Image Sensor Doubles as a Neural Net
A new ultra-fast machine-vision device can process images thousands of times faster than conventional techniques with an image sensor that is also an artificial neural network.
Machine vision technology often uses artificial neural networks to analyze images. In artificial neural networks, components dubbed "neurons" are fed data and cooperate to solve a problem, such as recognizing images. The neural net repeatedly adjusts the strength of the connections or "synapses" between its neurons and sees if the resulting patterns of behavior are better at solving the problem. Over time, the network discovers which patterns are best at computing solutions. It then adopts these as defaults, mimicking the process of learning in the human brain.
Machine vision technology often experiences delays from how cameras have to scan pixels row by row, convert video frames to digital signals and transmit such data to computers for analysis. Lukas Mennel, an electrical engineer at TU Wien, and his colleagues sought to speed up machine vision by cutting out the middleman-they created an image sensor that itself constitutes an artificial neural network that can simultaneously acquire and analyze images.
The sensor consists of an array of pixels that each represents a neuron. Each pixel in turn consists of a number of subpixels that each represents a synapse. Each photodiode is based on a layer of tungsten diselenide, a two-dimensional semiconductor with a tunable response to light. Such tunable photoresponsivity allowed each photodiode to remember and respond to light in a programmable way. The scientists then created a neural network based on links between these photodiodes that they could train to, for instance, classify images as either the letters "n," "v," or "z."
"Our image sensor does not consume any electrical power when it is operating," Mennel says. "The sensed photons themselves provide the energy for the electric current."
In experiments, the researchers used lasers to project the letters "v" and "n" onto the neural network image sensor.
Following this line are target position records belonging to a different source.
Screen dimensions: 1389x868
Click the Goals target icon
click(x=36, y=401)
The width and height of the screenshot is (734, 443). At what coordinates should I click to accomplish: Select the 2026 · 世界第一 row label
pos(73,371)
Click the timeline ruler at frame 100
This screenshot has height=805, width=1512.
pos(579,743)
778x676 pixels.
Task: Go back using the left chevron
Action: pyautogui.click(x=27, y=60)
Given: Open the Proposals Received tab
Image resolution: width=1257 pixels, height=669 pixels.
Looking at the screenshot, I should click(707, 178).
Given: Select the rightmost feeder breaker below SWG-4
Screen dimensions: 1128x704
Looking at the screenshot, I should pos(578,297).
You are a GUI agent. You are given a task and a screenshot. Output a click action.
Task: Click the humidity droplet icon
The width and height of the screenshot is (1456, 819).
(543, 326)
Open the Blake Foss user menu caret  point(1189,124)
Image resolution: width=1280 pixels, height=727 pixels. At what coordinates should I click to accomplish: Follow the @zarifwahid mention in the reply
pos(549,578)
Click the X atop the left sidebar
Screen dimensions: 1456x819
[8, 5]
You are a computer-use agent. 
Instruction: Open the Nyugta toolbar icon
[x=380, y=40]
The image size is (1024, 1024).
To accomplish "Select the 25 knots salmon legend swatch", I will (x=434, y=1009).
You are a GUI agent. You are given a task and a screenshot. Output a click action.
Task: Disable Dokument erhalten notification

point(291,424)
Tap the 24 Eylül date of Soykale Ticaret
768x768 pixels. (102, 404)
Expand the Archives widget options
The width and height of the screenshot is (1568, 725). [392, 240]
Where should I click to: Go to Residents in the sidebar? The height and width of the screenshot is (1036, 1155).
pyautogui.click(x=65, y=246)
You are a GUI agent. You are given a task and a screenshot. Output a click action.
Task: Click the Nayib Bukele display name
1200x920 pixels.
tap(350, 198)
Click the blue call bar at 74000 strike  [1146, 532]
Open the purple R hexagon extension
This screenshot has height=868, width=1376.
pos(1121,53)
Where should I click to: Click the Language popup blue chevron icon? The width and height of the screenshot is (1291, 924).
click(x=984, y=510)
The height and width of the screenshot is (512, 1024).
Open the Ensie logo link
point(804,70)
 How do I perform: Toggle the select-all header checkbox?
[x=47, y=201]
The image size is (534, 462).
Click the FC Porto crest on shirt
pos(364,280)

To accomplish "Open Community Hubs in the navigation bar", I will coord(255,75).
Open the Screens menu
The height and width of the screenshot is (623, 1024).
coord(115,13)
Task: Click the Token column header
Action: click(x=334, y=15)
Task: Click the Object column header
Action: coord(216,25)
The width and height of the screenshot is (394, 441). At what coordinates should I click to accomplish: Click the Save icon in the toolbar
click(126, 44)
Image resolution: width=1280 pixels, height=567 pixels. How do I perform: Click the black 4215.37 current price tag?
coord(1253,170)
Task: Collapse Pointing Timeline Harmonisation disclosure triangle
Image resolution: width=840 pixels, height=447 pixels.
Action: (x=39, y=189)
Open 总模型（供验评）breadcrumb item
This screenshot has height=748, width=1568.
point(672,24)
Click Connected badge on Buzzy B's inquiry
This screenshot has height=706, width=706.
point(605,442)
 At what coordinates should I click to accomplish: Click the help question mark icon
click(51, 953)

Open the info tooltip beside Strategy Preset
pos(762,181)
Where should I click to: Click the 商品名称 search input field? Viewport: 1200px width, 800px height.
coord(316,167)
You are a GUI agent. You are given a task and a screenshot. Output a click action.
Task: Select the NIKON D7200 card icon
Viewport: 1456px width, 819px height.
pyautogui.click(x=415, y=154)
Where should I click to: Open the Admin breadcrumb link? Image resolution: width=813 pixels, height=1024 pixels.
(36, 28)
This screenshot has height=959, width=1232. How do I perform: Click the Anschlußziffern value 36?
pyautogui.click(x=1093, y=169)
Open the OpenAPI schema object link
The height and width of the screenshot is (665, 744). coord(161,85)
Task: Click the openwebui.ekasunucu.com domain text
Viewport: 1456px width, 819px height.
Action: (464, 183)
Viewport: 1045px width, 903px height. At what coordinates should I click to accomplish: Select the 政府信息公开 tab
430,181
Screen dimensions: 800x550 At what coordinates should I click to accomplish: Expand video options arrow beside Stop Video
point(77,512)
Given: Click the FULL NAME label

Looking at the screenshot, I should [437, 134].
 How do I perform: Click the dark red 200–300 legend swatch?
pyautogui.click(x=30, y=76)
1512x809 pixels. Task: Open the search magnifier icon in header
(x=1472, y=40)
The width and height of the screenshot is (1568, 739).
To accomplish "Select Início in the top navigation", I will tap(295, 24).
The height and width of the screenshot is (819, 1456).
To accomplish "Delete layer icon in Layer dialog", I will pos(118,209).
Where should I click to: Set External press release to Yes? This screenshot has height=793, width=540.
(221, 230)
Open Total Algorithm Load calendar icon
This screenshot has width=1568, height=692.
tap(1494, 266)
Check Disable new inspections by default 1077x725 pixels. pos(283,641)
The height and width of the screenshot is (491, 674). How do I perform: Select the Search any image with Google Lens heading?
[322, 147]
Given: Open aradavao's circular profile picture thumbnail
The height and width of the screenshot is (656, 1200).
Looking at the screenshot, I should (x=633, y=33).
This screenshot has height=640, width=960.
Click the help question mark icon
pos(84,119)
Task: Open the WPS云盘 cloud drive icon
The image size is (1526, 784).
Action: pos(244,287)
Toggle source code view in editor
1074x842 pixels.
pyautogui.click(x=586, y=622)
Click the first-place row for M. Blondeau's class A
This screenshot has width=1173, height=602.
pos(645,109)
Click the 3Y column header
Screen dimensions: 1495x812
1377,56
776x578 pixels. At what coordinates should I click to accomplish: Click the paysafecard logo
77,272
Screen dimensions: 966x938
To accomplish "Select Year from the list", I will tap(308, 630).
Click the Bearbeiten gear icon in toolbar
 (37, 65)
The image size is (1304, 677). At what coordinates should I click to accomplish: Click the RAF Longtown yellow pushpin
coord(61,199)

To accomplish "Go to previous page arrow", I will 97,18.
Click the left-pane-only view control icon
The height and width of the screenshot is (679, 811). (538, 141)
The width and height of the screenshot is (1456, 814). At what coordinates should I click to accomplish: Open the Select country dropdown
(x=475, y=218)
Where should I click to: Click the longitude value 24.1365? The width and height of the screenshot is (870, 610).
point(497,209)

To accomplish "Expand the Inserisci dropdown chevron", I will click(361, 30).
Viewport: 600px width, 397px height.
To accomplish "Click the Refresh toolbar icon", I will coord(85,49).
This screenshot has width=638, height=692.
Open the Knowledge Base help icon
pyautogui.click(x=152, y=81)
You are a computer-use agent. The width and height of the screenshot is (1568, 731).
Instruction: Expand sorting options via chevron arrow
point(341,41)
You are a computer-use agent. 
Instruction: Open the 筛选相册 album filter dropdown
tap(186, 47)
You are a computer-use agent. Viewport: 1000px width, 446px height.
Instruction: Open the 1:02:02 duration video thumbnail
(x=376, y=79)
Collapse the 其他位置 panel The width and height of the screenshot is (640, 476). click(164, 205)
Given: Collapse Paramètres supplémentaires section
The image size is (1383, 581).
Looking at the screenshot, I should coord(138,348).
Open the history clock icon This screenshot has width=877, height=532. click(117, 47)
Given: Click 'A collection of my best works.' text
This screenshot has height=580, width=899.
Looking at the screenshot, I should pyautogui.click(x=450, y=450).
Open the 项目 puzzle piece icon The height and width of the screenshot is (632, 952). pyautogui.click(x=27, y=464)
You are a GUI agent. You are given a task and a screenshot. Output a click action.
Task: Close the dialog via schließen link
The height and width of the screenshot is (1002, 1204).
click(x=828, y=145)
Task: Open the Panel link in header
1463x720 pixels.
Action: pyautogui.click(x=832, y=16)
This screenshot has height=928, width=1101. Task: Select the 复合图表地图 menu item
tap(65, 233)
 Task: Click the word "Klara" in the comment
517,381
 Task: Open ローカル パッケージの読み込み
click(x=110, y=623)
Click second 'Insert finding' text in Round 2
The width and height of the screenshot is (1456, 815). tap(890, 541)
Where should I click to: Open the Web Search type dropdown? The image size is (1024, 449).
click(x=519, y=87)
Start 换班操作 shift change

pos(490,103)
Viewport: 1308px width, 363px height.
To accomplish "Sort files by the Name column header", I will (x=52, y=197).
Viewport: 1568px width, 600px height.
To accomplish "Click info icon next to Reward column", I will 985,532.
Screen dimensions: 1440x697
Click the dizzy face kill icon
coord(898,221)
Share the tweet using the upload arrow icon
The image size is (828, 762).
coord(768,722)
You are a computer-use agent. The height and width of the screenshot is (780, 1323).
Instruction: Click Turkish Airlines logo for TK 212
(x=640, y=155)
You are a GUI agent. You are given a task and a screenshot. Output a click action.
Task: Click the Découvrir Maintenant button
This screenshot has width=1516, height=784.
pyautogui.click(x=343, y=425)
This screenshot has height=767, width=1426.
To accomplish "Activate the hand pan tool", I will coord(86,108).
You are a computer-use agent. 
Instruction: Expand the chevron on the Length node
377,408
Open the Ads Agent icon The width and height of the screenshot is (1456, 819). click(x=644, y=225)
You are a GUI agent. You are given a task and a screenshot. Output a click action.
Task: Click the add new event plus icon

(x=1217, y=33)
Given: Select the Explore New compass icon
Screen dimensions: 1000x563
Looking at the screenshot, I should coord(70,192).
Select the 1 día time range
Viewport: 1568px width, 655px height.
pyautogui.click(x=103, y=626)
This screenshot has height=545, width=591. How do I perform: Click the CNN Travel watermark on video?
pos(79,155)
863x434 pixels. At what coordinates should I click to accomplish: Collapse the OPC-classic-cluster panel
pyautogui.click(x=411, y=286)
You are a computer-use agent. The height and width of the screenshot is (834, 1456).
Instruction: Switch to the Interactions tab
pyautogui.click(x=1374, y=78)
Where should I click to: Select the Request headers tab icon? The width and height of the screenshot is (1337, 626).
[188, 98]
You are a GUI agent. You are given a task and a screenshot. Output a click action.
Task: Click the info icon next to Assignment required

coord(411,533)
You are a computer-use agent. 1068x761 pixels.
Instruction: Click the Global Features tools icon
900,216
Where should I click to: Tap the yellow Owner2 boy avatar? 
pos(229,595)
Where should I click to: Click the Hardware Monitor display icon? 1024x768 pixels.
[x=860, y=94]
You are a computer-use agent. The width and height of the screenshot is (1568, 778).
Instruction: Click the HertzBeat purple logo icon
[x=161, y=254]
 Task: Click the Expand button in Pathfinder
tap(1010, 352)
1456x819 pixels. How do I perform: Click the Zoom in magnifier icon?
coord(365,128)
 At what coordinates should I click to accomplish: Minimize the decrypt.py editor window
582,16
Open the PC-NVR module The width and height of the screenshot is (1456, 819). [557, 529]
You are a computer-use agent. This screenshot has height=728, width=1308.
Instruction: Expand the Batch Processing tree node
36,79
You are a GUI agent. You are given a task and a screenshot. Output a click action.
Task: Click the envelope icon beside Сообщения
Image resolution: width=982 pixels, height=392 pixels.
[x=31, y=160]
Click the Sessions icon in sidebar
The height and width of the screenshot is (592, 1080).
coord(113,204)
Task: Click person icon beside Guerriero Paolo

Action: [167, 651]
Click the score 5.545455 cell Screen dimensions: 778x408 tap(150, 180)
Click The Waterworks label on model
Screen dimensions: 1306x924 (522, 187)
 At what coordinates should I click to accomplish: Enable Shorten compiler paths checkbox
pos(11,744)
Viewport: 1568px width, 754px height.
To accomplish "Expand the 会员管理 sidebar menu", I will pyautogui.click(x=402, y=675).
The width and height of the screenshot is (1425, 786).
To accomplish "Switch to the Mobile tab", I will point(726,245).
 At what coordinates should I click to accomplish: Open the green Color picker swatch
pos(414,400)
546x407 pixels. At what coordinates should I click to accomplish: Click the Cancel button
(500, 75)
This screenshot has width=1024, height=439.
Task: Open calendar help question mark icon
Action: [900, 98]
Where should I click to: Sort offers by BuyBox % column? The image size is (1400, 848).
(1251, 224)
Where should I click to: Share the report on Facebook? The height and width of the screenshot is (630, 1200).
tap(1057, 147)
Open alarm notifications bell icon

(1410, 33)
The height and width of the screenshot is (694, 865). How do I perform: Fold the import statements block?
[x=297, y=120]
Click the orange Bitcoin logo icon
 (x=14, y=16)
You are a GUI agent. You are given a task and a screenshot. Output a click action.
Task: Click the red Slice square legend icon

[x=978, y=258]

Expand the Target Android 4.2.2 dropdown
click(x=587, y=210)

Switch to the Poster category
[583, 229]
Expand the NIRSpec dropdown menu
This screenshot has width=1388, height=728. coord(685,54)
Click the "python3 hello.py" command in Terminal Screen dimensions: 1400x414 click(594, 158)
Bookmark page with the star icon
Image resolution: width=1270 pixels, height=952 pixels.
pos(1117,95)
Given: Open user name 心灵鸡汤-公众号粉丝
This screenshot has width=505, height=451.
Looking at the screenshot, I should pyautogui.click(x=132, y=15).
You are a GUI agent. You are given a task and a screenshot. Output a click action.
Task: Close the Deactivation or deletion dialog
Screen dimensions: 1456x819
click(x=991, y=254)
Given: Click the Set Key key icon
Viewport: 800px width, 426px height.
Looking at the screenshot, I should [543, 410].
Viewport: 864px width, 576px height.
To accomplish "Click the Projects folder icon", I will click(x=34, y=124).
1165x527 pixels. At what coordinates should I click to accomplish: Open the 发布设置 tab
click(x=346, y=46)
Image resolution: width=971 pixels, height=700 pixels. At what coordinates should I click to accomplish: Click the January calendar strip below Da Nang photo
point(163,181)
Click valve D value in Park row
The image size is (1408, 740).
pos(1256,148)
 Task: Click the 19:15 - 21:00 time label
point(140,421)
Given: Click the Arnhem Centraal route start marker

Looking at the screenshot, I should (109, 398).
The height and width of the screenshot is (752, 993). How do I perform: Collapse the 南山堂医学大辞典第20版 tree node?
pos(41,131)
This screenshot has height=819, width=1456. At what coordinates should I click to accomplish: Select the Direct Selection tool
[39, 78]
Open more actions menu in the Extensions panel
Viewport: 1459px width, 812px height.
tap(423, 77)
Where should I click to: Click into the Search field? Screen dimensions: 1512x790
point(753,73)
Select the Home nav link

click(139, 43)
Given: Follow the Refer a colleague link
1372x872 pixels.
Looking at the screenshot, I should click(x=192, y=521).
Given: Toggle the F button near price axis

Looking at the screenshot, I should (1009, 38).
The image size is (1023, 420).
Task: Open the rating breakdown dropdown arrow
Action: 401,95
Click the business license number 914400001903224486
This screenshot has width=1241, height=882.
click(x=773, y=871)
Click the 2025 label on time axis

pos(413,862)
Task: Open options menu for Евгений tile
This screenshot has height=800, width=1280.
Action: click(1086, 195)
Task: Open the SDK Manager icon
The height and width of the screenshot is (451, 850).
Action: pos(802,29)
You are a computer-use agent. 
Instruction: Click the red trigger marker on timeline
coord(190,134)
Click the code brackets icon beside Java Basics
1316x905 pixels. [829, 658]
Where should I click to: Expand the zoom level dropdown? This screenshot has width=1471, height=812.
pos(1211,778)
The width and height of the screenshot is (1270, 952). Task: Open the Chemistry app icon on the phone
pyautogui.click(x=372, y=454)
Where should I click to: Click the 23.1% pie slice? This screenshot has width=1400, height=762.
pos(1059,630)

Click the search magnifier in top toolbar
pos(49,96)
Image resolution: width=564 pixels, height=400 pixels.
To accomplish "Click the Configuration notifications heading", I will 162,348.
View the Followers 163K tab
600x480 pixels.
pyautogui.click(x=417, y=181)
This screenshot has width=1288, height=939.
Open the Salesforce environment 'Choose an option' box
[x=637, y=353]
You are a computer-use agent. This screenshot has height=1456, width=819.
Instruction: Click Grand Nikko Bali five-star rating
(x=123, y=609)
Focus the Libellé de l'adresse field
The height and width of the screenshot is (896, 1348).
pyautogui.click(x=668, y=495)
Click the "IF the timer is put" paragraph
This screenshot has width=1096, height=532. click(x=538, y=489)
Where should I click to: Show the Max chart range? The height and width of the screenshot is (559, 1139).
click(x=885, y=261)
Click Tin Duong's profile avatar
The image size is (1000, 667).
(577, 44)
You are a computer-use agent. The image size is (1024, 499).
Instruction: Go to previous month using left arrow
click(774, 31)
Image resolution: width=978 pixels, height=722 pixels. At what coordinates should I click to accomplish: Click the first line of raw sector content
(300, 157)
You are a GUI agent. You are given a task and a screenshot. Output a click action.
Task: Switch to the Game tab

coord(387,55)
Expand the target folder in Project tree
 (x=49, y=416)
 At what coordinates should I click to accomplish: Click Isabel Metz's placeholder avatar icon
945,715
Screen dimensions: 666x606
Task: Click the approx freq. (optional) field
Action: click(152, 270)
Conventional machine vision technology is usually capable of processing up to 100 frames per second, with some faster systems capable of working up to 1,000 frames per second, Mennel says. In comparison, "our system works with an equivalent of 20 million frames per second," he says.
Mennel notes the speed at which the system operates is only limited by the speed of the electrons in the circuits. In principle, this strategy could work on the order of picoseconds, or trillionths of a second, or three to four orders of magnitude faster than currently demonstrated, he says.
In addition, the scientists note that in principle, they could use computer simulations to train a neural network and transfer that neural network to the device.
What might such a sensor be used for? "At the moment, the applications are mainly rooted in specific scientific applications-for example, fluid dynamics, combustion processes, or mechanical breakdown processes could profit from faster visual data acquisition," Mennel says. "For more complex tasks like machine vision in autonomous driving, much more complexity is needed."
The scientists describe their findings on 4 March in the journal Nature.